Commercial customers as a whole retain the freedom of choice between imported and domestic solutions. Priorities, if they have shifted, then not much. As before, many with a calm soul prefer more functional solutions, regardless of their origin. As before, for many, the choice of means of protection is determined by the budget allocated for cybersecurity.

Russian developers took the course on import substitution with enthusiasm. Many hastened to enter the register of domestic software in order to be able to more actively work with state customers. Someone makes a sight on the unwinding flywheel 187-FZ, State system of detection, prevention and elimination of consequences of computer attacks and strengthening the regulatory component. If the support of the state, and therefore additional money, is transformed not only into an increase in the profit of developers of protective equipment, but also into an improvement in the quality and functionality of their products, the industry has a good chance to get new modern solutions that are not inferior to foreign counterparts. And then it's up to market mechanisms. }}

{{quote 'author
= Nikolay Domukhovsky, Director of the System Integration Department of the UTS | First of all, the information security market (and IT) began to look more east. This was shown very well by the InfoSecurity Russia exhibition held in the fall, where traditional Western vendors showed record low activity, and colleagues from China showed the opposite.

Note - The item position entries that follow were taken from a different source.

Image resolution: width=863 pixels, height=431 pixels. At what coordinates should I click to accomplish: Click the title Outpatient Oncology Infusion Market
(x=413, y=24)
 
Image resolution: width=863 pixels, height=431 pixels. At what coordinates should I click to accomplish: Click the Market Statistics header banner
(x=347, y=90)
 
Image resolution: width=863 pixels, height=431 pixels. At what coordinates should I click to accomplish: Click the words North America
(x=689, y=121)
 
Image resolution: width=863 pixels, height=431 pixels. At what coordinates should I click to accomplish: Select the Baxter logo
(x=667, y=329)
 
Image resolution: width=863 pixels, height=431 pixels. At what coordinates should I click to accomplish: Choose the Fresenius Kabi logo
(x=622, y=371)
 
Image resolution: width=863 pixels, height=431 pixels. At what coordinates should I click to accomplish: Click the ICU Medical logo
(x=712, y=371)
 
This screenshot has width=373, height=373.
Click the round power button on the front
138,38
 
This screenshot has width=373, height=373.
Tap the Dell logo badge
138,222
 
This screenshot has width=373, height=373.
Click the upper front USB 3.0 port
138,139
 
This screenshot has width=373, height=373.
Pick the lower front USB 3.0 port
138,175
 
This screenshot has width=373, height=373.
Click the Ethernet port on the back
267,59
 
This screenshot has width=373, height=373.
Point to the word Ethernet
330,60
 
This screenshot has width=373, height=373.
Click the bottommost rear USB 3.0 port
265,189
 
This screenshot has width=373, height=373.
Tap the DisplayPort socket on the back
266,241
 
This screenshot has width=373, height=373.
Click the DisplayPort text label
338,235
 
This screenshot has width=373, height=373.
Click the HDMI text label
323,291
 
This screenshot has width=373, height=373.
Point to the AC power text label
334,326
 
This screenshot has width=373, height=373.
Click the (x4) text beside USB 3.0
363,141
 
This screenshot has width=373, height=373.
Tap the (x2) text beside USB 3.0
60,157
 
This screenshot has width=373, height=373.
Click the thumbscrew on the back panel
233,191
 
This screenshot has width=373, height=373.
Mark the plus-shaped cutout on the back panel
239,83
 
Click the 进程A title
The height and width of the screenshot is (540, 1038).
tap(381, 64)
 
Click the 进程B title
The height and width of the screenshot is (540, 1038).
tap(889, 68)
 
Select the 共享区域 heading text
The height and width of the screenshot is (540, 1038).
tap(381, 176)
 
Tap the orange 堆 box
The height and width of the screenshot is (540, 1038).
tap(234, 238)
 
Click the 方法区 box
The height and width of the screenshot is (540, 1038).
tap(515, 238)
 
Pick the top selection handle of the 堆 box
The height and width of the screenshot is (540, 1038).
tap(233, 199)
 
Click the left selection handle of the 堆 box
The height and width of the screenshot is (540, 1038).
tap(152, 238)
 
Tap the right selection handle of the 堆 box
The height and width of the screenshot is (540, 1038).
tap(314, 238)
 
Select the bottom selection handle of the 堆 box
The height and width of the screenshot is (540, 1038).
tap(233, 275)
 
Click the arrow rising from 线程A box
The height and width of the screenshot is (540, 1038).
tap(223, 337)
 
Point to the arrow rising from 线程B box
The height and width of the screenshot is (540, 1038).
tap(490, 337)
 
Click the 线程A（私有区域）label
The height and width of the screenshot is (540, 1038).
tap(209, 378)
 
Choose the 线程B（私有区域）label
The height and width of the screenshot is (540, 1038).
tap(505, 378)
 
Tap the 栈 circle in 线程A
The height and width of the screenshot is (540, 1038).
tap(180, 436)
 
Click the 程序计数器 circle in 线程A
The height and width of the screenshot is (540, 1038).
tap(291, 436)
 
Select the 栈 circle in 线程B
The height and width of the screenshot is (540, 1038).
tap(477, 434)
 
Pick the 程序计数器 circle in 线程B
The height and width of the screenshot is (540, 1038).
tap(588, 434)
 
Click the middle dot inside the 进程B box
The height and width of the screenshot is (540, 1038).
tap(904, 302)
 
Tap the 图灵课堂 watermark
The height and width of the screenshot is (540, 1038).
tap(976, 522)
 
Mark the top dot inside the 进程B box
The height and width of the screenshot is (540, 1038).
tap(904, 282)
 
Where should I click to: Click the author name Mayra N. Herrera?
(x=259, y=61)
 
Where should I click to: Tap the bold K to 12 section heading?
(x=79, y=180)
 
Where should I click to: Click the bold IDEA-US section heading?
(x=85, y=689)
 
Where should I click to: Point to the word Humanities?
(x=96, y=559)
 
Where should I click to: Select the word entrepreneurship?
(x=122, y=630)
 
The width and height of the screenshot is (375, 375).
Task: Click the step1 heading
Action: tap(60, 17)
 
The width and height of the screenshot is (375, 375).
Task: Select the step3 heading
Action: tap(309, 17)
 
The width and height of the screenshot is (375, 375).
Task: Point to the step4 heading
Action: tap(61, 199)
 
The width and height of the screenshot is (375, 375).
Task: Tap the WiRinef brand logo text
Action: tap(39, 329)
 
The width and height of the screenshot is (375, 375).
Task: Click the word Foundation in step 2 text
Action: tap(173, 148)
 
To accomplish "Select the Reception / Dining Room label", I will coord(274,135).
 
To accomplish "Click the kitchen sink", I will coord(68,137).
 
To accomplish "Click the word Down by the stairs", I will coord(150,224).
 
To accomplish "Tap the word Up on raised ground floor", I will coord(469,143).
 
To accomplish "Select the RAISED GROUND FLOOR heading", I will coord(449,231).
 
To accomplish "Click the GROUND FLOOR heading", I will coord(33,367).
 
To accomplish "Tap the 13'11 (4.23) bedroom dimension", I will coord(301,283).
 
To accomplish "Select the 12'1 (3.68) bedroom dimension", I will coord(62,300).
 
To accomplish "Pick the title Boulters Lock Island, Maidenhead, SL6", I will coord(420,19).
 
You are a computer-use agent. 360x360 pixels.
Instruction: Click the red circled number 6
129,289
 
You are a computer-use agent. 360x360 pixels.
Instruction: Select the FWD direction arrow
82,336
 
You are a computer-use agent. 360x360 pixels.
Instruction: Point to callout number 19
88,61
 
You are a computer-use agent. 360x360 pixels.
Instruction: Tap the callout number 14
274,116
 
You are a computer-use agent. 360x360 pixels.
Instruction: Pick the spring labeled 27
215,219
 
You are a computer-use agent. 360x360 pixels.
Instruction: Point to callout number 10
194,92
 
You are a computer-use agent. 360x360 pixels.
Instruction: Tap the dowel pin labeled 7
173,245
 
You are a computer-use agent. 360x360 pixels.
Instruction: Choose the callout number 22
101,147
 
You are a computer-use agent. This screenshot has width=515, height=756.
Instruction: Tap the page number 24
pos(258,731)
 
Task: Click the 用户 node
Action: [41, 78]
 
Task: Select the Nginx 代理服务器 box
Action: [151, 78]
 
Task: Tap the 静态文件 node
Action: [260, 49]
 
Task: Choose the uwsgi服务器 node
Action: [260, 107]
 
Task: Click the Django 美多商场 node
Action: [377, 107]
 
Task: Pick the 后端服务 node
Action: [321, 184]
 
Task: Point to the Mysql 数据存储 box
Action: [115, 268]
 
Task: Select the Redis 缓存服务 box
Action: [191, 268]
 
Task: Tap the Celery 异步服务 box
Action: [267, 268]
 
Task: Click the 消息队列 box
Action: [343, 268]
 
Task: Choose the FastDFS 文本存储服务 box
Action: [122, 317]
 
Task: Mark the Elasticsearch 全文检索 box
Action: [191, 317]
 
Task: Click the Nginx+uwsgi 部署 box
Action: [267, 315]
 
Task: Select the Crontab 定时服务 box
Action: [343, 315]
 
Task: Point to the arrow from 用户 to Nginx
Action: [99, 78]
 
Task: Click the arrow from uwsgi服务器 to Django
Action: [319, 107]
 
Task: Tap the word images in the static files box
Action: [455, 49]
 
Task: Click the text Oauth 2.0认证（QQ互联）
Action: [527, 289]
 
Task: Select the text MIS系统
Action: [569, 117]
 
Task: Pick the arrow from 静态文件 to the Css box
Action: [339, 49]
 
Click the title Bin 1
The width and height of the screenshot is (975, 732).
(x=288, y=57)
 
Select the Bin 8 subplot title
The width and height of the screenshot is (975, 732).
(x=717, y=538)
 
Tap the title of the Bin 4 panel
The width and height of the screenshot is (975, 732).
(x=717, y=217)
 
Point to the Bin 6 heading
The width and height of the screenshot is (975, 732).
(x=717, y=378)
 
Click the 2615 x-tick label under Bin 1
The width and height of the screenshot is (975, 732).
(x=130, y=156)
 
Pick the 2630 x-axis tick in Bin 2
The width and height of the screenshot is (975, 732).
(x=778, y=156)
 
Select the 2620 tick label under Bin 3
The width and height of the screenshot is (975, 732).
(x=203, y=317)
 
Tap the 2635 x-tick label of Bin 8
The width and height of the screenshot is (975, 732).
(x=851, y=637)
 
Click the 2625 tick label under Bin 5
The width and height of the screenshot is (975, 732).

But it is not the east that the market is alive alone - over the years of the import substitution trend, eminent developers of domestic information security solutions have become very active - new products, new versions of the classic line, an additional sales market has had an extremely beneficial effect on these manufacturers. In addition, completely new domestic players have appeared, who set themselves the goal of occupying their niche not only in the domestic information security market, but also to enter the international level.

I believe that this movement is very positive in the long term - all the development of IT is based on the fact that there are no "well-deserved authorities" in the market. Even seemingly unshakable colossus like Microsoft, Cisco and IBM can be swept away by young and more flexible players in a matter of years. }}

{{quote 'author
'= Alina Hegai, Head of Information Security at Lanit-Integration (part of Lanit Group of Companies)'
| Import substitution had a positive effect on domestic manufacturers: relevant products are developing, the market is expanding, analogues of foreign products appear, taking into account Russian specifics. But it cannot be said that at the moment the Russian market can satisfy most of the needs of information security at the expense of Russian-made products.

Import substitution also made its own adjustments to the procurement processes, including those related to the justification of the need for foreign software.

The prospects for import substitution are currently poorly predicted, but this issue is increasingly being paid attention to at the state level. For example, within the framework of the implementation of the program "Digital Economy of the Russian Federation" in the direction of information security, several groups were devoted to discussing issues and the formation of development road maps related specifically to import substitution - both in terms of software and equipment. }}

{{quote 'author =
Sergey Terekhov, Director of the Information Security Competence Center of Technoserv | In fact, the tendency of import substitution from the point of view of the market itself for information protection tools did not significantly affect the market in Russia, since domestic classic information protection tools were already produced in sufficient volume to fulfill the requirements of regulators, and certification requirements appeared long before the move towards import substitution. Nevertheless, the import substitution policy allowed domestic producers to develop new segments of the information security market, develop new solutions and technologies and run them on real customers. At the moment, many Russian solutions are losing to Western ones in terms of technology and stability of work, but taking into account the Digital Economy program, I believe that this lag will decrease every year. At the moment, when the customer wants to build serious security, he still focuses mainly on Western vendors.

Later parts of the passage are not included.